▶ HOW TO COMPLETE THIS TASK
Below are some entries. Copy each line in them that holds "agent".

(Screenshot grounding data)

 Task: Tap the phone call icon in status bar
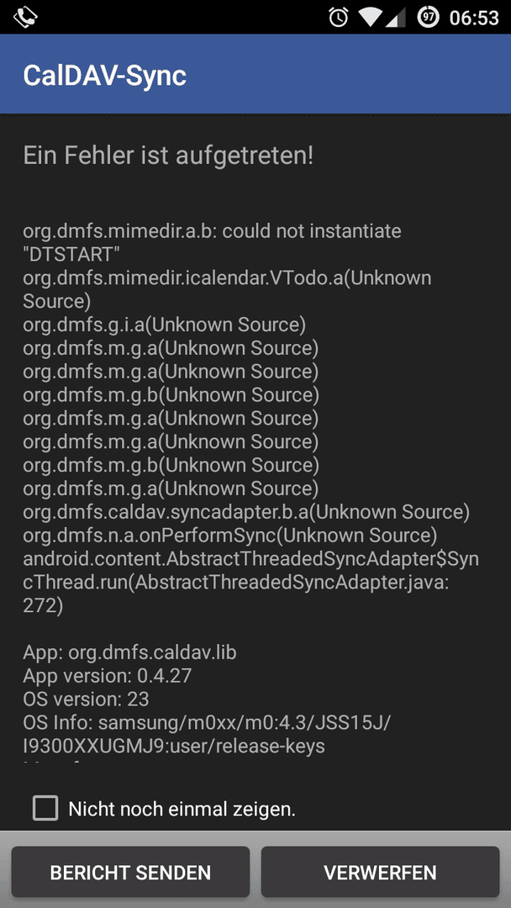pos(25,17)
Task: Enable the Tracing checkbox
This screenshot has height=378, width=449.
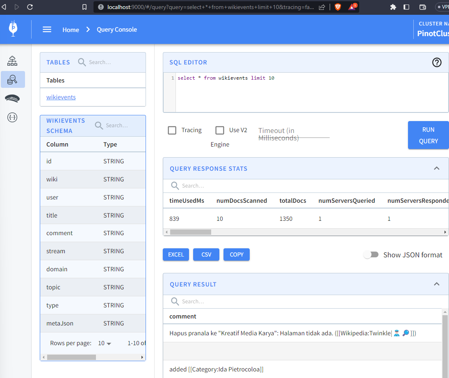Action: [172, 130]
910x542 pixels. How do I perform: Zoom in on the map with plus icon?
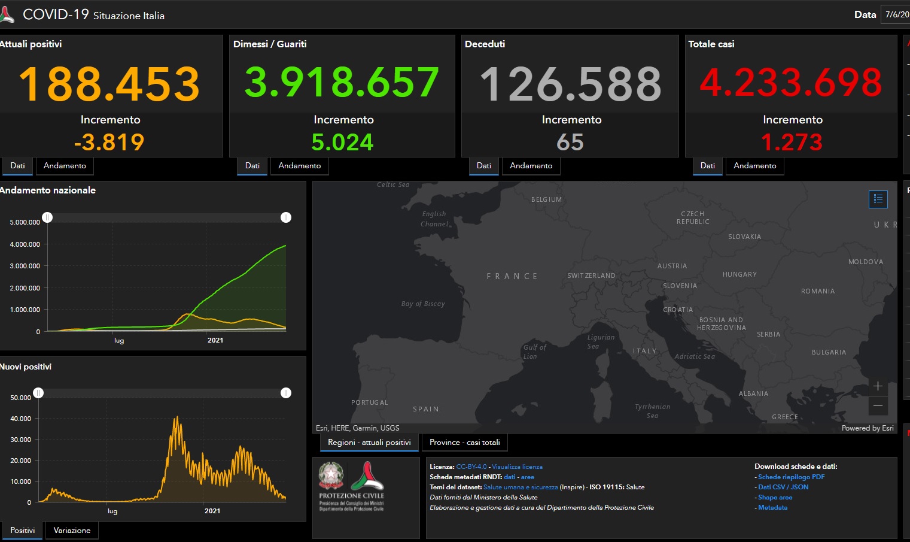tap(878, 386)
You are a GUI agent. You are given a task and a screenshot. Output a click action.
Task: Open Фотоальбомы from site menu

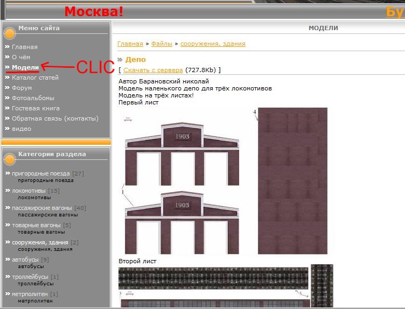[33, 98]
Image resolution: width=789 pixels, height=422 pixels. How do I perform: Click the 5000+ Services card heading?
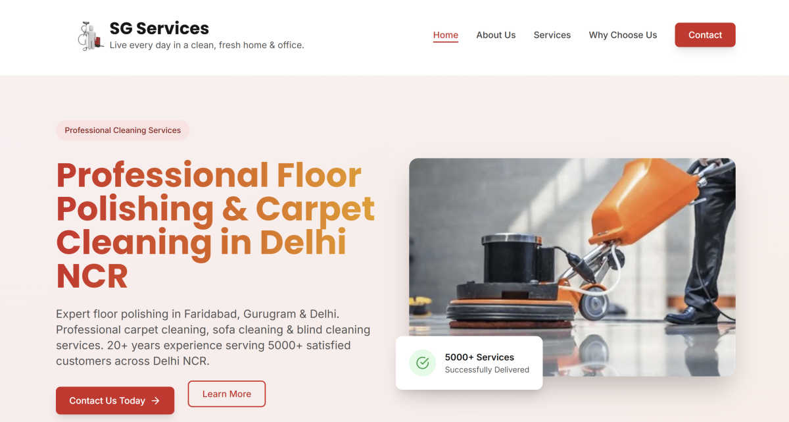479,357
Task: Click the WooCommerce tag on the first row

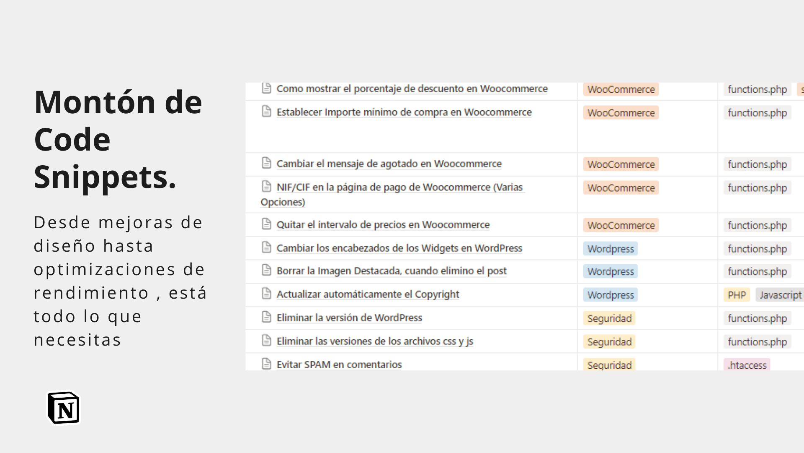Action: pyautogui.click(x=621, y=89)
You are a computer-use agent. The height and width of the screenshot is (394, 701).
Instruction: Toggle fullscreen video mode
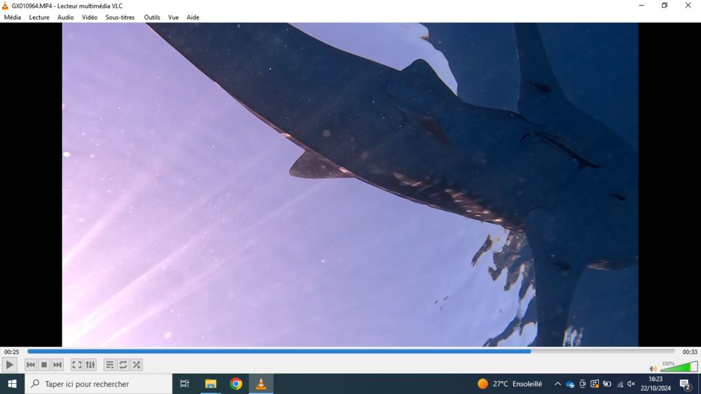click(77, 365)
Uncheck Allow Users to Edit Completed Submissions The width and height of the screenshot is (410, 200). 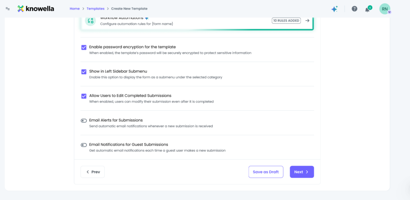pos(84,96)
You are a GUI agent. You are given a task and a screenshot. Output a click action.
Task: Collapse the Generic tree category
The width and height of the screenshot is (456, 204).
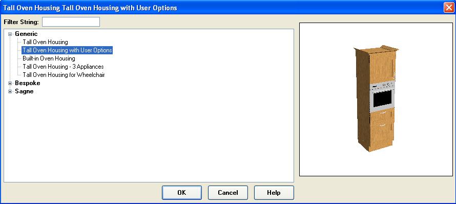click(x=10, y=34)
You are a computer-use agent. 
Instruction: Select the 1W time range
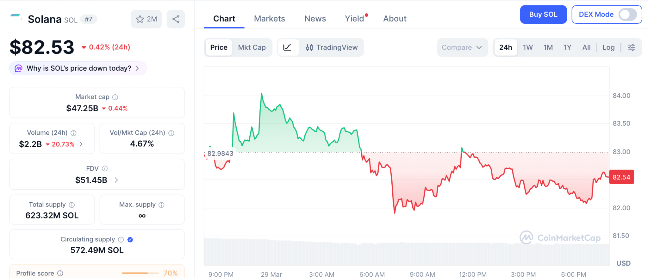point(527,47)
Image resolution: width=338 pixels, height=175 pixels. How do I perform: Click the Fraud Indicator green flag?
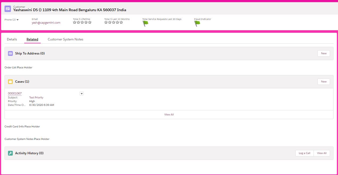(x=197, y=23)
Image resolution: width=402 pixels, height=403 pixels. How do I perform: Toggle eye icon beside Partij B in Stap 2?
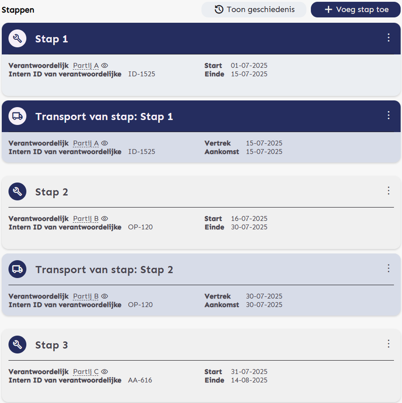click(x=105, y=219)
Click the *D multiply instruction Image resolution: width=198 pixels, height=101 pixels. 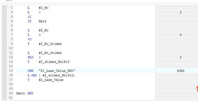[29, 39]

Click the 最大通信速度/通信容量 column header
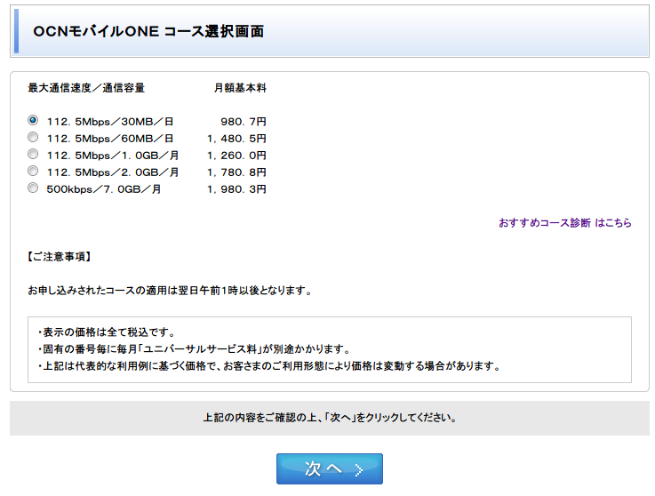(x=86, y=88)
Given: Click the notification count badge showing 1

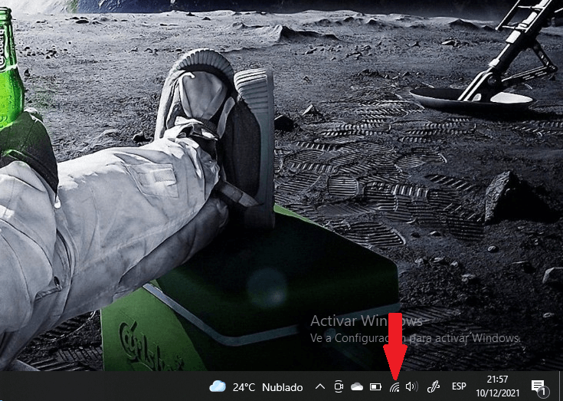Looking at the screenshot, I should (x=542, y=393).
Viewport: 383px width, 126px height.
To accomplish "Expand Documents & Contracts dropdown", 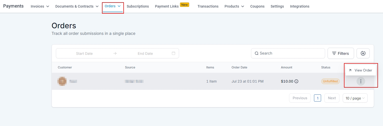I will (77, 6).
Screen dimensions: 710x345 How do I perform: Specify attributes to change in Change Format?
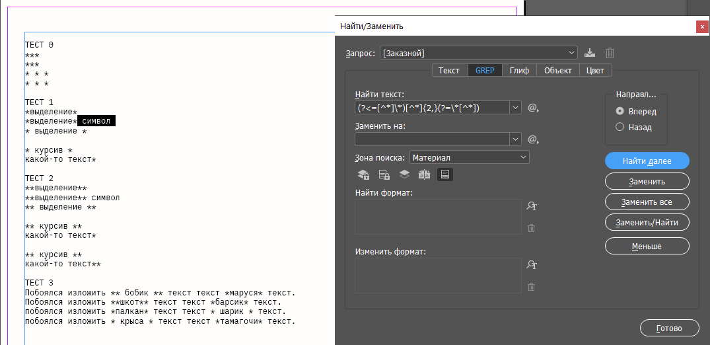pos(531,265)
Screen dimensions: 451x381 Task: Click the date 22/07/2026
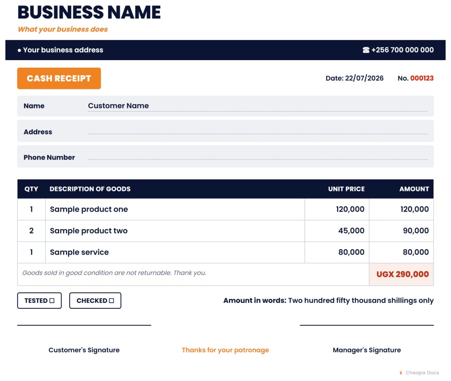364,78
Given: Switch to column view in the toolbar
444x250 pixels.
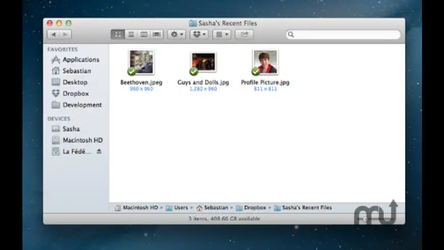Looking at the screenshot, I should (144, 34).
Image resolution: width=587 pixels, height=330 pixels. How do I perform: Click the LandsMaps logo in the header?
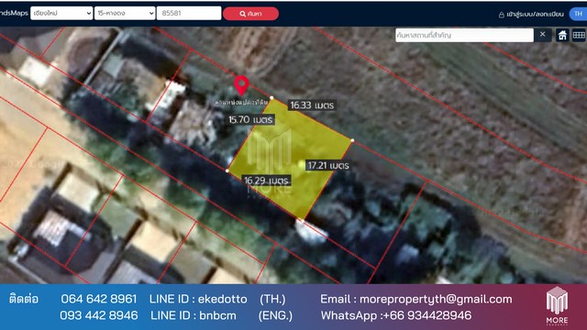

▶ YOUR RESPONSE
You are a GUI agent. You are given a task and a screenshot. Output a click action.
You are a computer-use agent. The height and width of the screenshot is (394, 701).
You are a GUI agent. You are given a task and a screenshot. Output a click action.
You are a computer-use agent. 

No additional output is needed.